Macri-Macron: la politique néo-libérale de l'aumône

Rentré d'Argentine depuis quelques jours, je découvre que le projet de prime envisagé par Macron ressemble comme un petit frère au "bono" proposé il y a deux semaines par Macri.

Les politiques néolibérales anti-redistributives de Macri en Argentine et de Macron en France ont conduit à des résultats économiquement et socialement désastreux:

- là-bas, les cadeaux fiscaux à l'oligarchie, la soumission aux groupes financiers transnationaux et la politique d'endettement ont conduit à une flambée d'inflation (47% cette année) qui ampute le pouvoir d'achat des couches populaires et moyennes et que l'approche monétariste de hausse massive des taux d'intérêt a transformé en stagflation (3 années sur 4 du gouvernement Macri verront une récession, seule l'année électorale 2017 a connu un peu de croissance, pour des raisons politiques évidentes). Macri reste soutenu par un gros quart de l'électorat mais profondément détesté par une large majorité pour son insensibilité sociale et sa frivolité comportementale. On est loin de la "pauvreté zéro" et de "l'inflation facile à combattre" qui était les deux principaux slogans de la campagne présidentielle de Macri en 2015.

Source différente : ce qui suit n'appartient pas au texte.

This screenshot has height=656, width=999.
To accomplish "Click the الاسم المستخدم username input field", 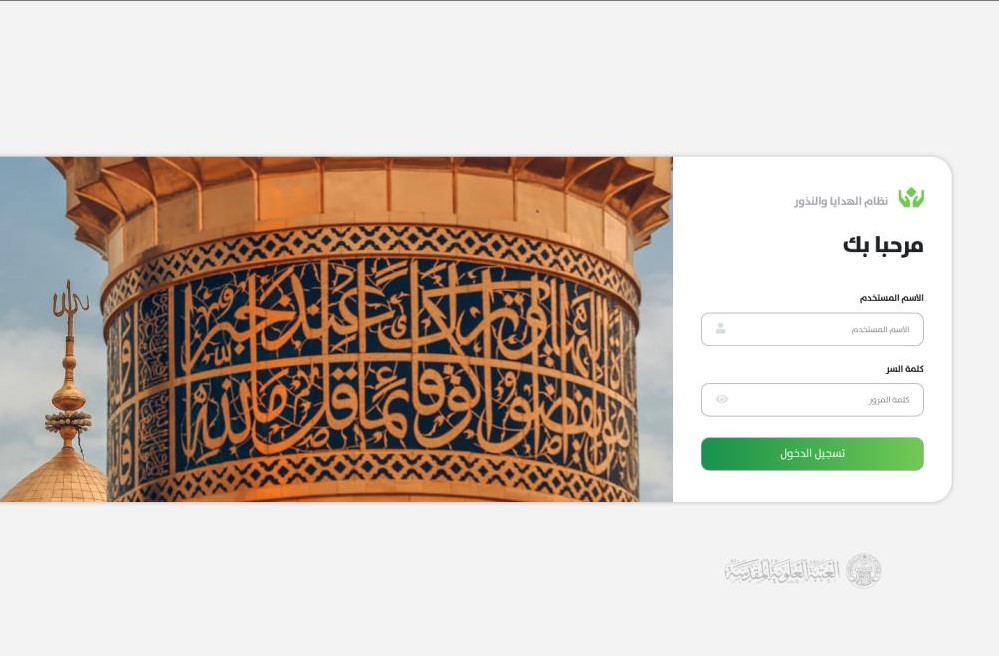I will coord(812,329).
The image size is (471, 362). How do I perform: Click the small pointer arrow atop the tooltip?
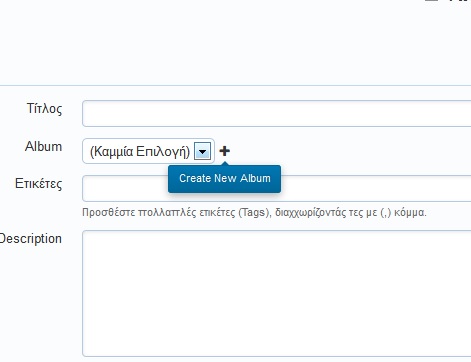(x=225, y=163)

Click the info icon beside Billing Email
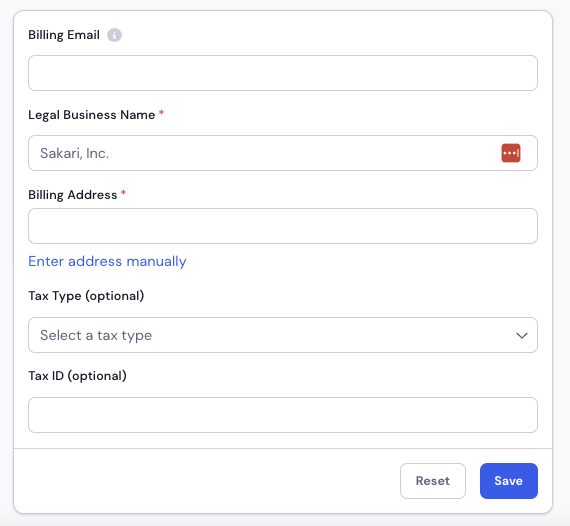pos(114,35)
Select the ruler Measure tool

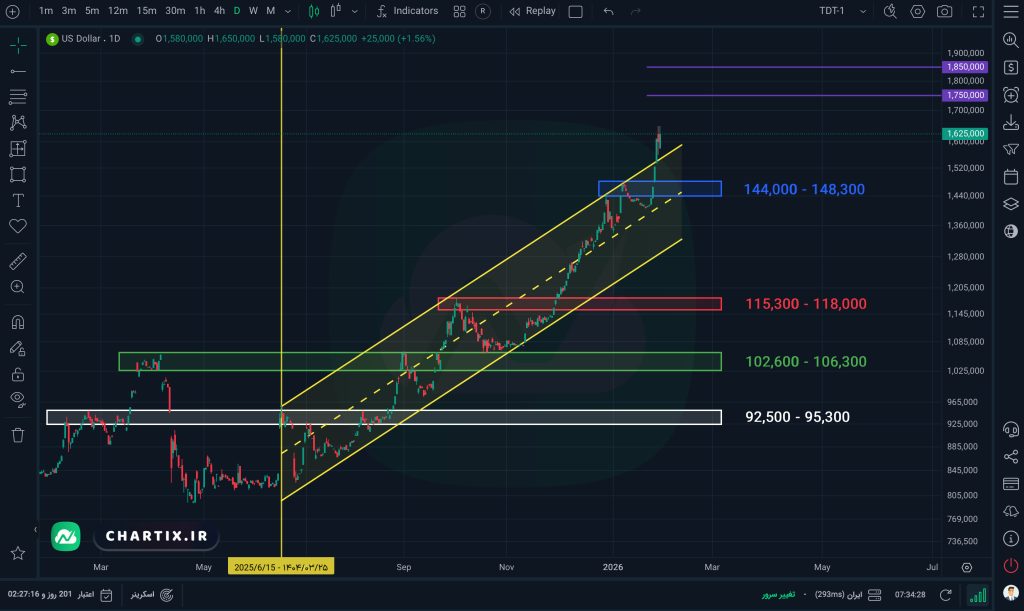pos(17,261)
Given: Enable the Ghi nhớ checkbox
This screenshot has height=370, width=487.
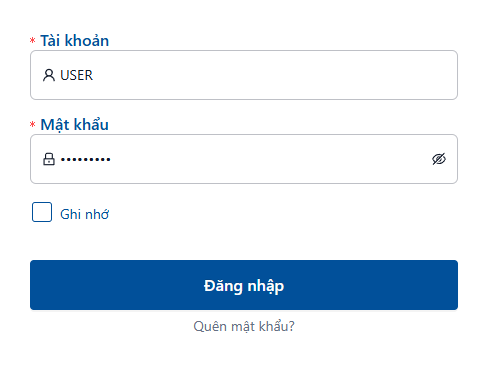Looking at the screenshot, I should point(42,212).
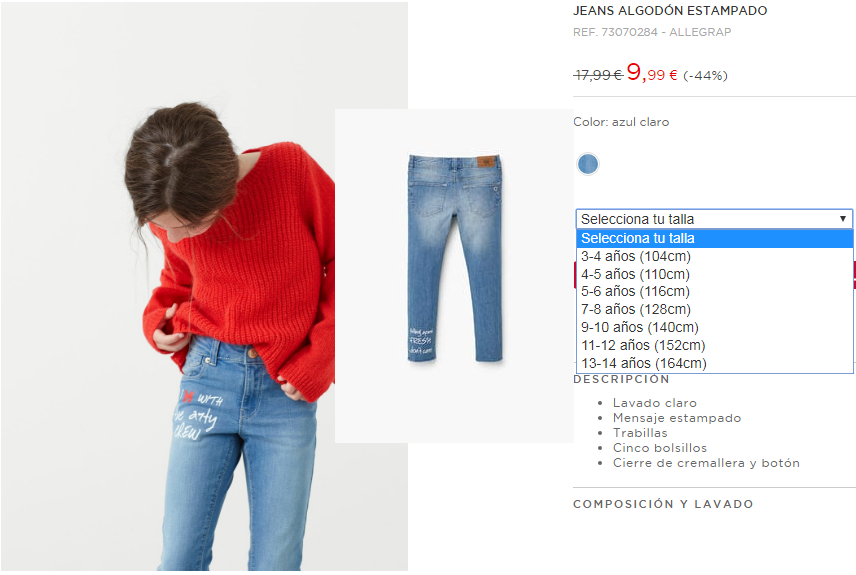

- ici, le même genre de politique anti-redistributive (qui peut se résumer en cinq sigles: ISF, PFU, CICE, CSG, APL) a produit les mêmes effets de rejet à la fois de la politique et de la personne même du président de la république, tout aussi insensible et frivole dans son expression publique que son homologue argentin.

Sans trop toucher au coeur même de leur politique néo-libérale menée au profit de l'oligarchie financière sous la houlette du FMI là-bas et de la Commission Européenne ici, nos deux présidents en panne de popularité et de résultats économiques envisagent de coller le même genre de rustine sociale en forme d'aumône ponctuelle.

Macri a décrété la mise en place d'un "bono" de fin d'année, une prime de 5000 pesos (environ 125 euros) exonérée de charges sociales et d'impôts à payer en une ou deux fois par les entreprises, et des primes similaires ayant pour but de calmer le mécontentement général sont également mises en place pour les retraités et les fonctionnaires.

Macron envisagerait un dispositif similaire de prime de fin d'année exemptée de toute cotisation sociale.

Ni l'un ni l'autre ne semblent avoir pris conscience de la gravité de la situation politique et sociale de leur pays.